→ **Tarefas**:
**A)** Indique se cada afirmação abaixo está de acordo com o texto sobre a repressão aos protestos em São Paulo, respondendo sim ou não e citando literalmente as palavras do texto que decidem a resposta. (i) A concentração do ato de quinta-feira foi no Teatro Municipal. (ii) Jornalistas puderam entrar no 78º Distrito Policial. (iii) O repórter detido foi liberado por volta das 19h.
**B)** No texto sobre a repressão aos protestos em São Paulo, o repórter da revista Carta Capital foi preso por carregar o quê?
**C)** Dê continuidade ao texto sobre a repressão aos protestos em São Paulo, começando logo após a última frase apresentada.

→ **Texto para ler**:
=-=-=-=-=
A Polícia Militar de São Paulo obedeceu às ordens do governador Geraldo Alckmin (PSDB) de endurecer a repressão contra os manifestantes contrários ao aumento da tarifa de transporte público em São Paulo. O ato dessa quinta-feira (13), com concentração no Teatro Municipal, na região central, sequer havia começado quando ao menos 40 pessoas foram detidas e levadas para o 78º Distrito Policial, nos Jardins, na zona sul. Menos de quatro horas mais tarde, ao menos 180 foram levados à mesma delegacia, onde não foi permitida a entrada de jornalistas – cerca de 40 foram liberados após "averiguações". Não houve qualquer declaração oficial da delegada titular do DP nem dos outros quatro delegados deslocados ao local para auxiliar na força-tarefa repressiva.

As intenções da PM já ficaram claras quando foi montado uma espécie de centro de triagem na Praça do Patriarca, do outro lado do Viaduto do Chá, com vans para transportar os manifestantes. As pessoas eram levadas para lá e qualquer possibilidade de suspeita resultou em encaminhamento à delegacia. Entre os detidos de primeira hora, havia um repórter da revista Carta Capital, preso por carregar consigo uma garrafinha com vinagre – substância que alivia os efeitos do gás lacrimogêneo.

Em nota, a Associação Brasileira de Jornalismo Investigativo (Abraji) informou que ao jornalista foi negado o direito de saber para onde estava sendo levado. "A Abraji pede que Piero Locatelli seja posto em liberdade para que possa seguir cobrindo a manifestação e lamenta que a polícia novamente impeça o trabalho da imprensa", diz o comunicado. Por volta de 19h ele foi liberado.
=-=-=-=-=
→ **Dados**:

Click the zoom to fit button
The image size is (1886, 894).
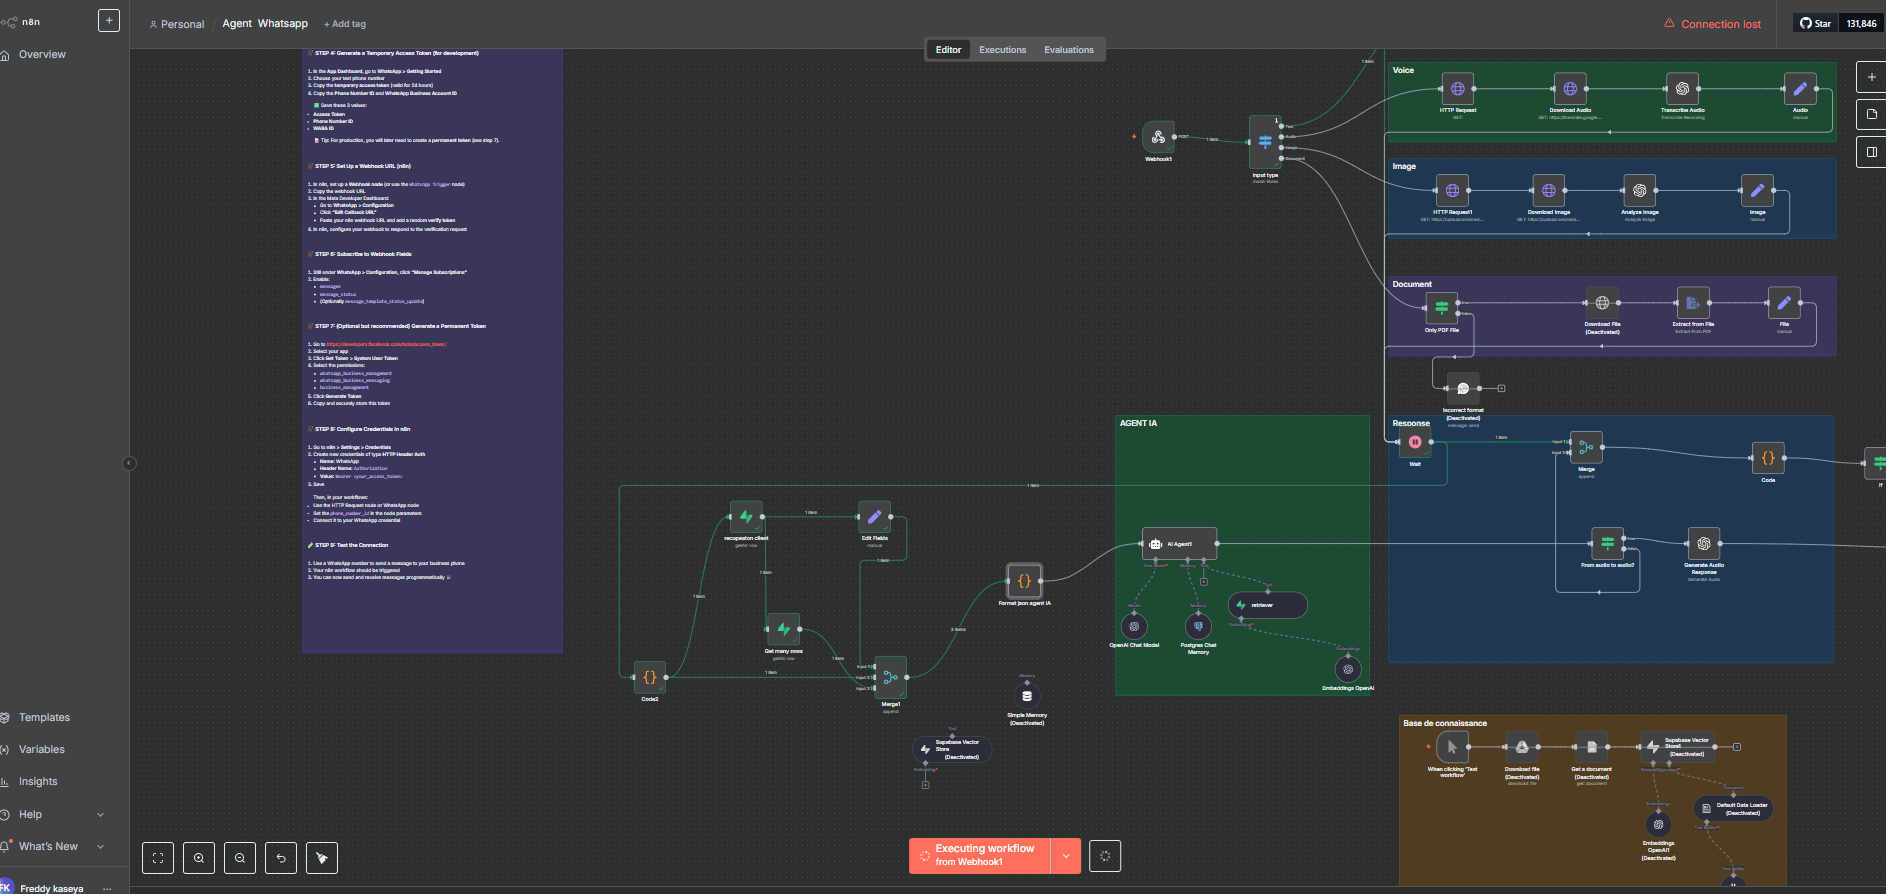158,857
=-=-=-=-=
→ **Respostas**:
**A)**
(i) Sim: "com concentração no Teatro Municipal, na região central"
(ii) Não: "onde não foi permitida a entrada de jornalistas"
(iii) Sim: "Por volta de 19h ele foi liberado."

**B)** Uma garrafinha com vinagre.

**C)**
Os defensores públicos que tentaram entrar em diálogo com a PM também foram hostilizados. Segundo a defensora Daniela Skromov, os policiais se recusaram a dar a identidade dos detidos e a explicar os motivos pelos quais as pessoas estavam sendo levadas à delegacia.

Apesar das limitações iniciais, milhares de pessoas conseguiram chegar à concentração e, às 18h30, o protesto começou seu trajeto, que foi curto. A marcha deixou o Teatro Municipal pelo calçadão da Rua Barão de Itapetininga e chegou à Praça da República. Dali partiu em direção à Rua da Consolação. Ao chegar no cruzamento desta com a Rua Maria Antônia, um bloqueio de motocicletas da PM impediu a passagem das cerca de 15 mil pessoas que caminhavam pacificamente contra o reajuste da tarifa – que no último dia 2 passou de R$ 3 para R$ 3,20.

Não havia outro itinerário possível que não fosse subir a Rua da Consolação em direção à Avenida Paulista. Ainda assim, a Polícia Militar insistia que os manifestantes dessem marcha a ré e finalizassem o protesto ali mesmo, na Praça Roosevelt, menos de meia hora depois de iniciado. O grupo permaneceu parado por um bom tempo esperando o resultado da negociação entre membros do Movimento Passe Livre (MPL), que convocou a manifestação, e o comando do operativo policial. Foi quando a Tropa de Choque apareceu pelas ruas laterais e encurralou a linha de frente da passeata, lançando bombas de efeito moral e gás lacrimogêneo para dispersar a multidão.

A partir de então, os policiais começaram o festival de atrocidades que as milhares de fotografias publicadas na internet durante a jornada de abusos contam melhor que qualquer relato verbal. O advogado Bruno Martins Morais, um dos profissionais do Direito que têm prestado assistência aos manifestantes detidos nos últimos dias, informou à RBA que o Passe Livre registrou boletim de ocorrência contra a polícia pela violência empregada desta noite. "Completamente ridículo", disse, ao sair do 78º DP, sobre as prisões de cidadãos que foram detidos e levados à delegacia por um curioso “crime” recém-criado pelas forças de segurança paulistas: porte de vinagre. Também houve gente presa por levar sprays dentro da mochila e até mesmo por tocar tamborim.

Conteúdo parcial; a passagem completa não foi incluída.